__WHAT TO WORK ON__. Change "black" to "brown" in the listing below. Begin at the line that contains "876x448 pixels. Task: Click", stop after the last line of the listing, and leave everything else unchanged. Give back only those lines, without the pictures.

+++ INPUT +++

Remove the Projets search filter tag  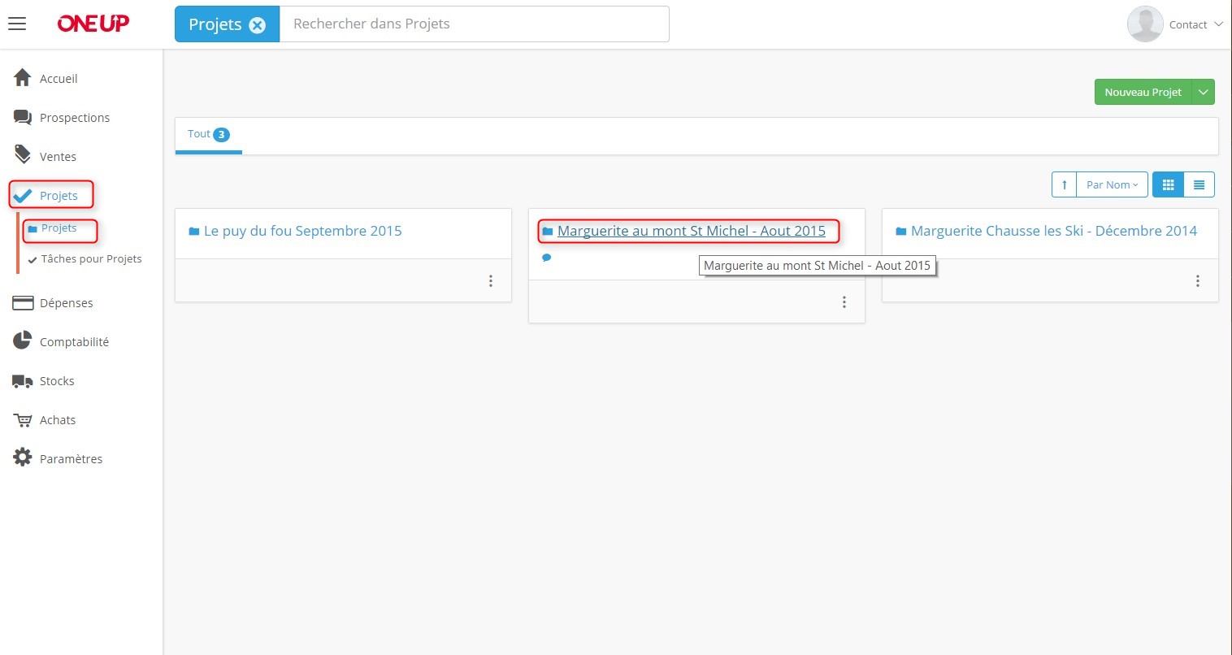pyautogui.click(x=258, y=25)
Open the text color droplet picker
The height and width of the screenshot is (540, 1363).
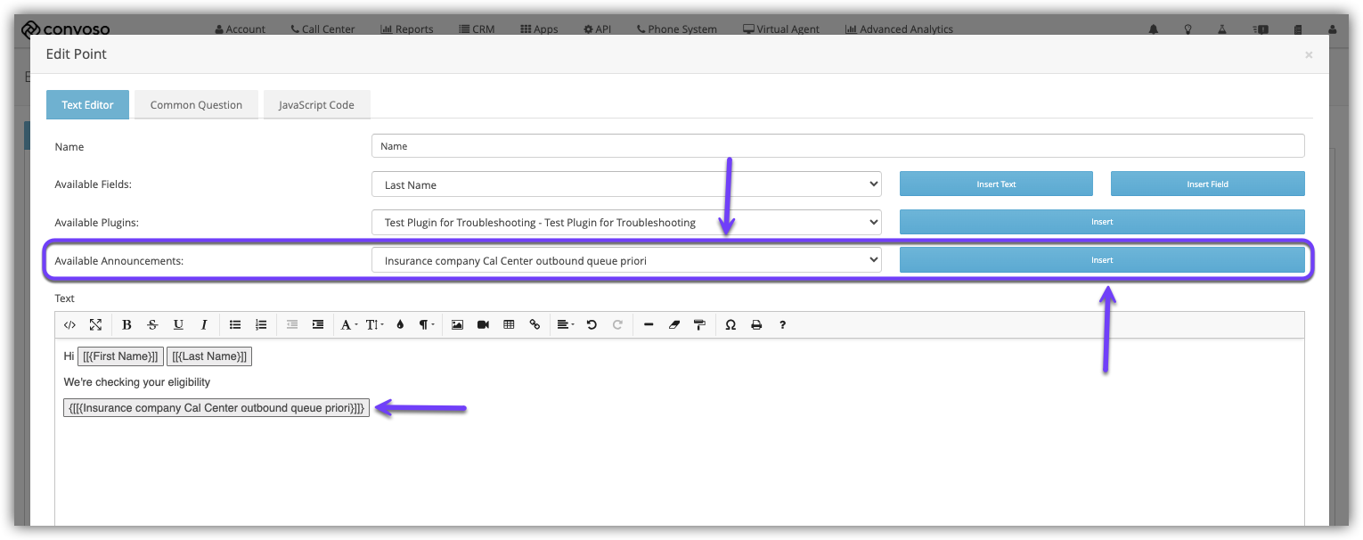pyautogui.click(x=400, y=325)
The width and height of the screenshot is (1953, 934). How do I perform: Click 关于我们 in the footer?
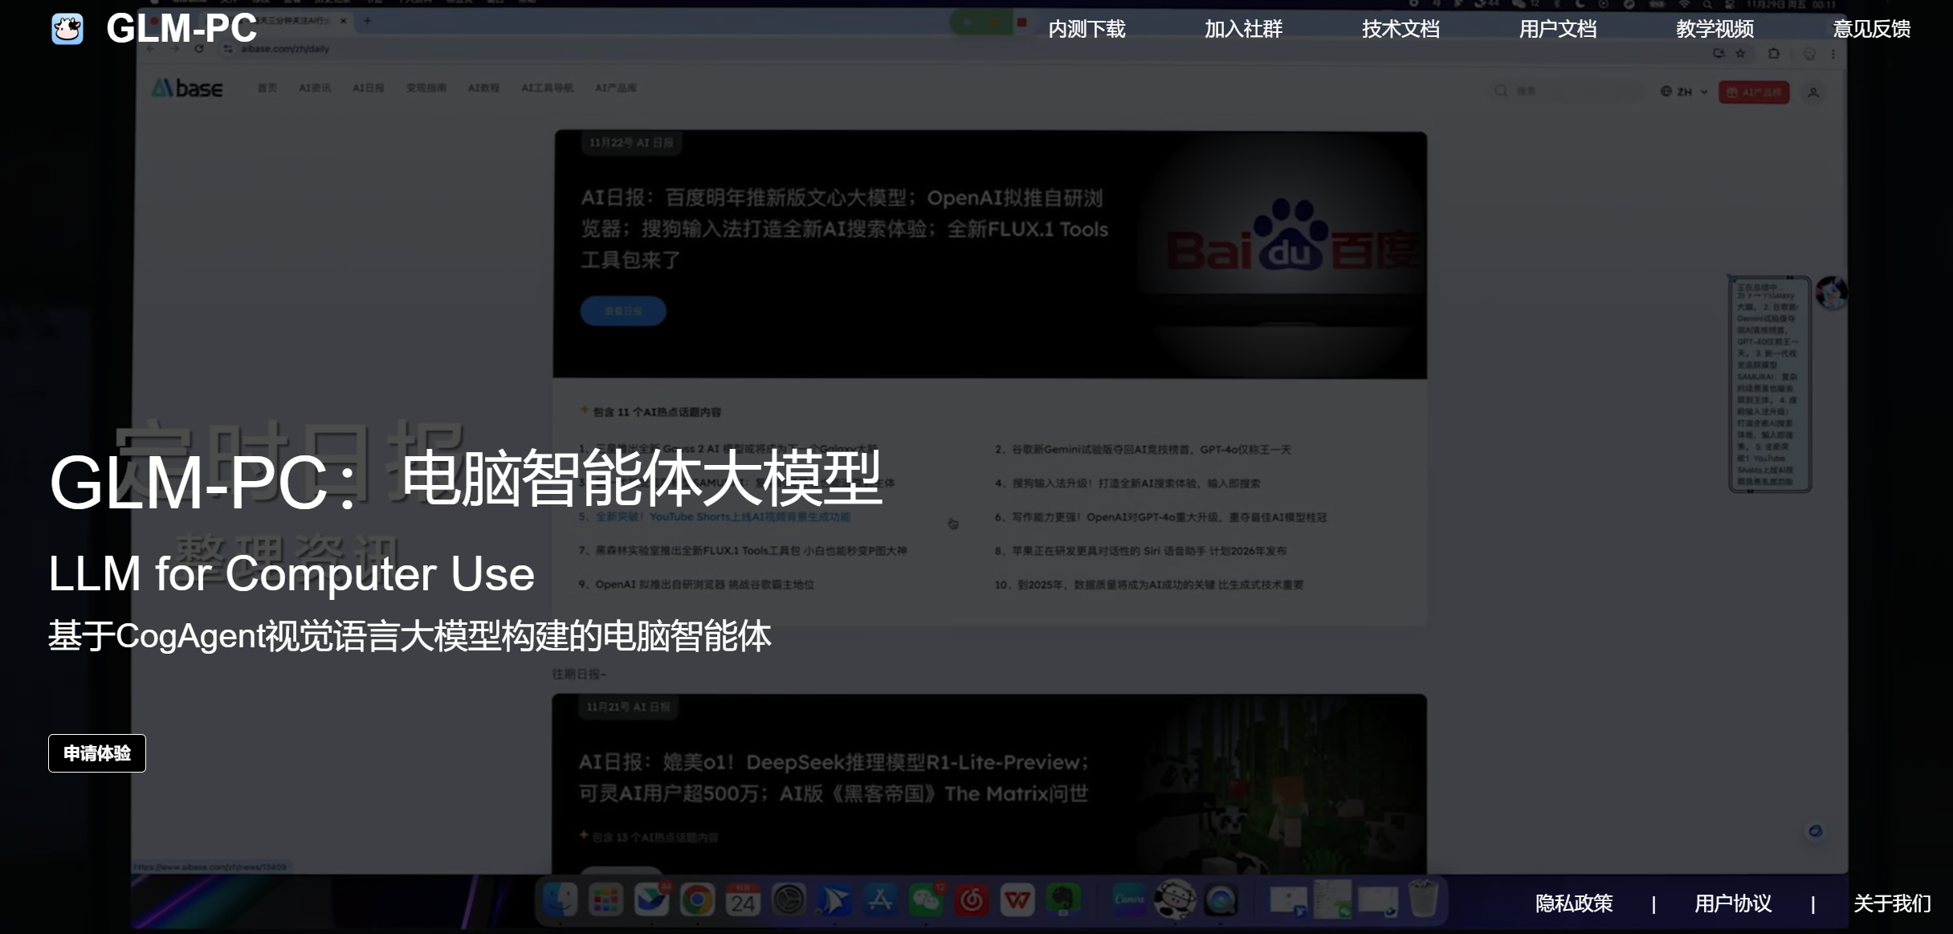click(1891, 903)
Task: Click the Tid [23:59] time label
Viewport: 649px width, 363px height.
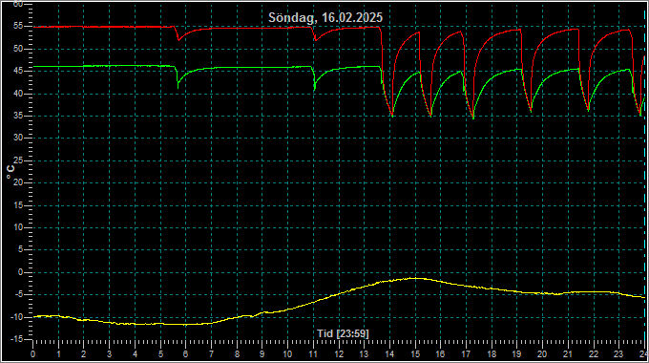Action: click(343, 333)
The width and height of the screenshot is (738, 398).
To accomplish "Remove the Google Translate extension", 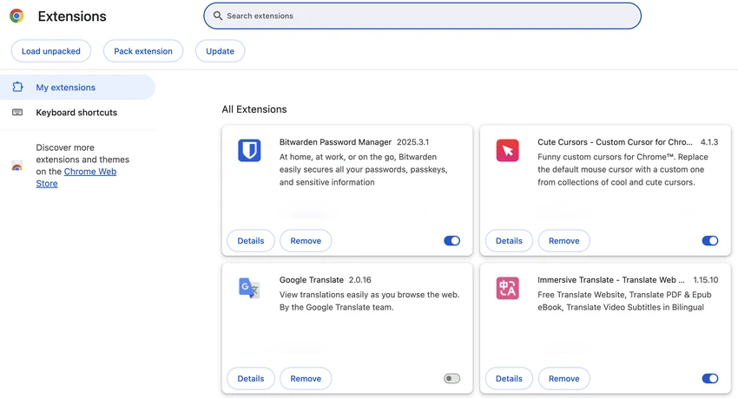I will (x=306, y=378).
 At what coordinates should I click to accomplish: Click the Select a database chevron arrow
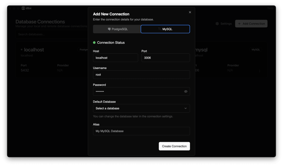coord(186,108)
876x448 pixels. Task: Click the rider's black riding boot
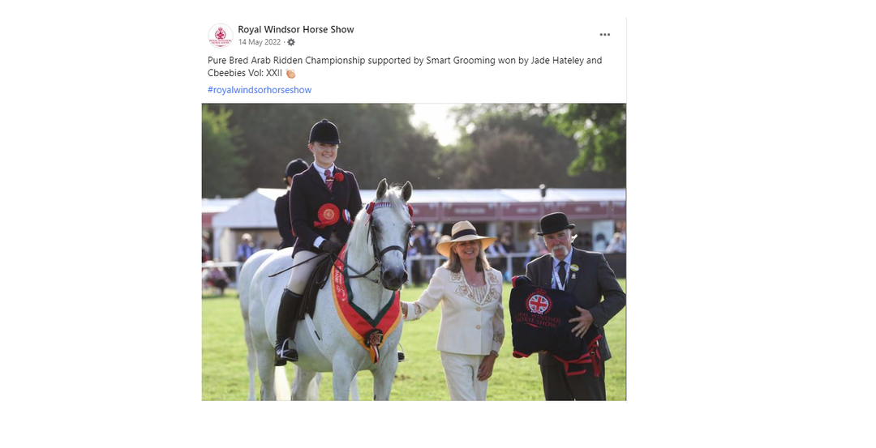click(286, 326)
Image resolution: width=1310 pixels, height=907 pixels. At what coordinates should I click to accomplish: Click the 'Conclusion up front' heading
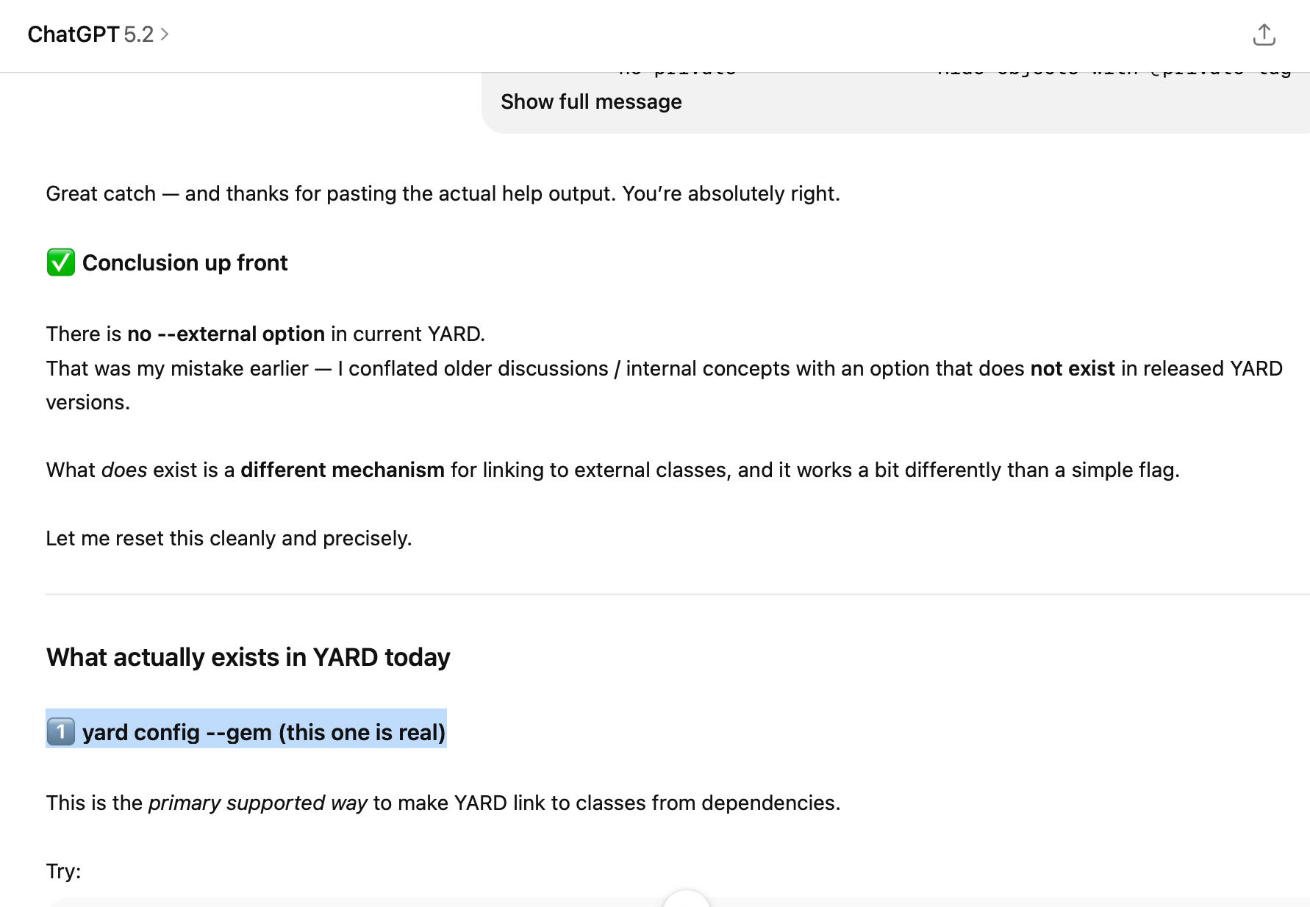185,262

+++

__WORKED ANSWER__.
876x448 pixels. Task: Click the rider's brown riding boot
click(286, 326)
Image resolution: width=1310 pixels, height=907 pixels. At what coordinates should I click to accomplish: Click the 'Conclusion up front' heading
185,262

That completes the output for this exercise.